A group of assembled nurses were filmed throwing their examination gloves at the Prime Minister's car as he left the hospital after his remarks, yelling "go away" and  “useless cowards,” according to Sky News and the Telegraph

Amid mounting concerns over protective gear and protocols and increased criticism of the national health minister, the Spanish government on Friday announced the creation of a special committee to manage the Ebola situation, El Pais reported. It will be led by Deputy Prime Minister Soraya Sáenz de Santamaría.

Late on Thursday, seven people who had come into contact with nursing assistant Teresa Romero Ramos voluntarily went into isolation at Carlos III, the Guardian reported. Among them: Two hairdressers who had contact with Ramos before she was admitted to the hospital with symptoms of an Ebola infection.

A spokeswoman said a total of 14 people -- including Ramos and her husband -- are now in the isolation unit at the Madrid hospital, Reuters reported.

Other than Ramos, none of the patients in isolation are currently showing symptoms consistent with Ebola.

"Our first priority is Teresa Romero -- she is the only person that we know has the illness," Prime Minister Mariano Rajoy said outside the hospital Friday, according to Reuters.

Teresa Romero Ramos with her dog. (PACMA via European Pressphoto Agency) Teresa Romero Ramos with her dog. (PACMA via European Pressphoto Agency)

Ramos, who has has been hospitalized since Sunday, tested positive for the virus on Monday, becoming the first confirmed case of Ebola transmission outside of Africa.

On Friday, a hospital official said Ramos was "stable," hours after authorities described her condition as critical, according to the Associated Press.

It remains unclear exactly how the sanitary technician became infected while working with a priest who had contracted the virus in West Africa, though she acknowledged this week that she may have made a mistake when removing her protective suit.

Ramos cleaned the room of Manuel Garcia Viejo, who contracted Ebola in West Africa, after his Sept. 25 death. She entered his room one other time during his treatment, to change his diaper.

According to the World Health Organization, Ramos first reported a fever on Sept. 29.

This week, before her condition deteriorated, Ramos told a Spanish newspaper that "the error was the removal of the suit," referring to the protective equipment health-care workers wear while treating Ebola patients. Earlier, she had said that she had "no idea" how she contracted the deadly virus.

German Ramirez, a doctor in the Carlos III Hospital's tropical diseases division, told reporters Wednesday that the nurse "has told us of the possibility that her suit had contact with her face. ... It could have been an accident.
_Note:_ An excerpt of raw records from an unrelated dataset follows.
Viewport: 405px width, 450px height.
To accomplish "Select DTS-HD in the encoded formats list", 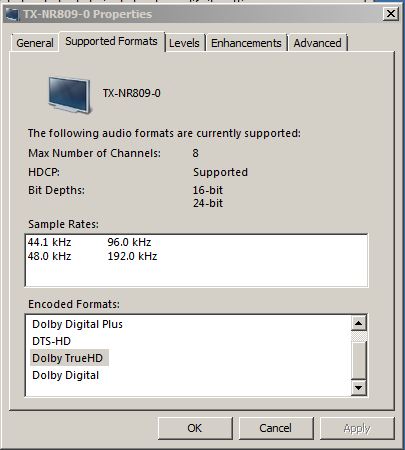I will coord(52,341).
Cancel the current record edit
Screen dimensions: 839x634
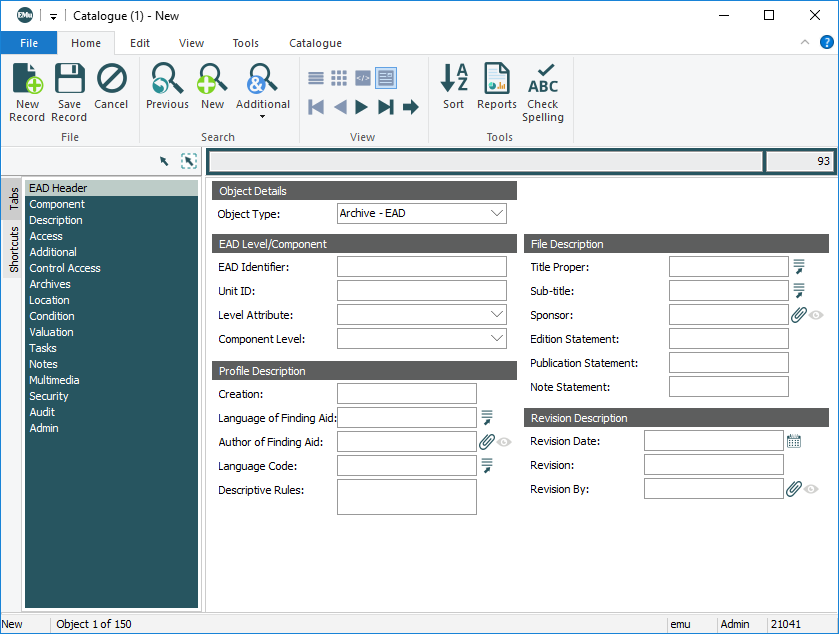click(111, 87)
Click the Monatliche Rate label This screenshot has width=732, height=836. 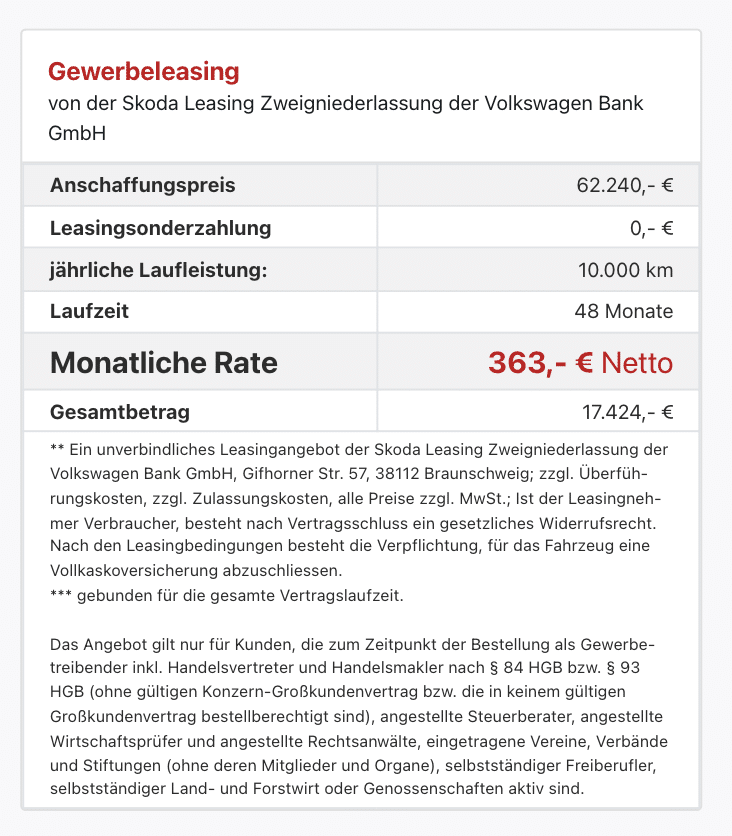point(164,363)
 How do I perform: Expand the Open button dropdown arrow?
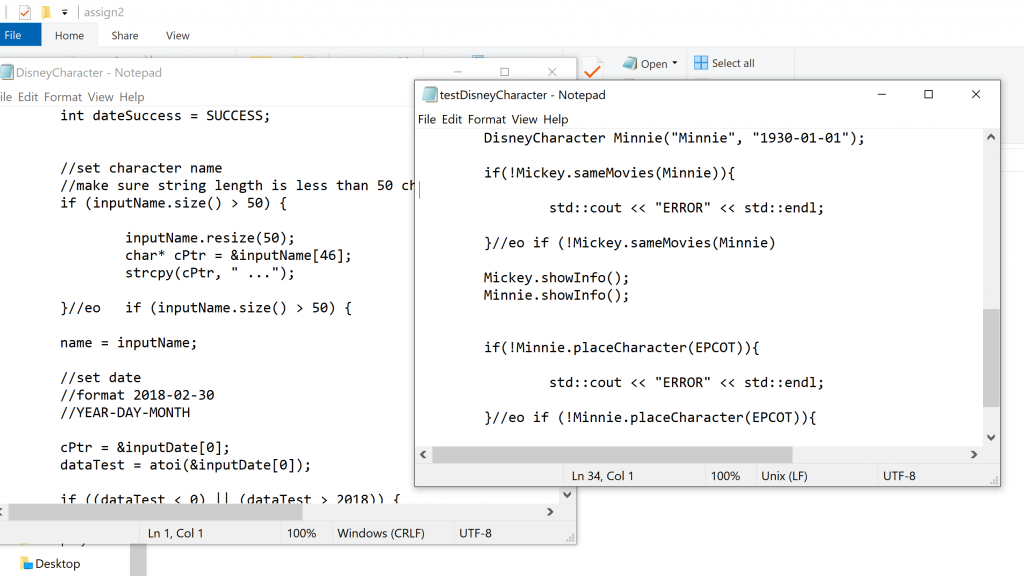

It looks like it was the gloves."

Despite the explanation of human error that emerged this week, hospital workers are questioning whether the protective suits worn while treating Ebola patients and suspected cases there are adequate.

“A health professional could accuse the administration of a public health offense if they are forced to work in conditions that are not adequate," González, the Union of Nursing Technicians officer, told El Pais. "Not even at the regional health department can they be sure of the infallibility of the protocol, which is why no one is being forced to do anything.”

A report from one of the doctors who treated Ramos at a separate Spanish health-care facility before her transfer to Carlos III raised further concerns about the protections in place there.

Juan Manuel Parra's statement (first posted by El Pais) noted that the sleeves of his protective gear were too short to adequately cover his body. Parra said he entered Ramos's room more than a dozen times.

Like Ramos, Parra said in his statement that he found out "from the media" that the patient had tested positive for Ebola.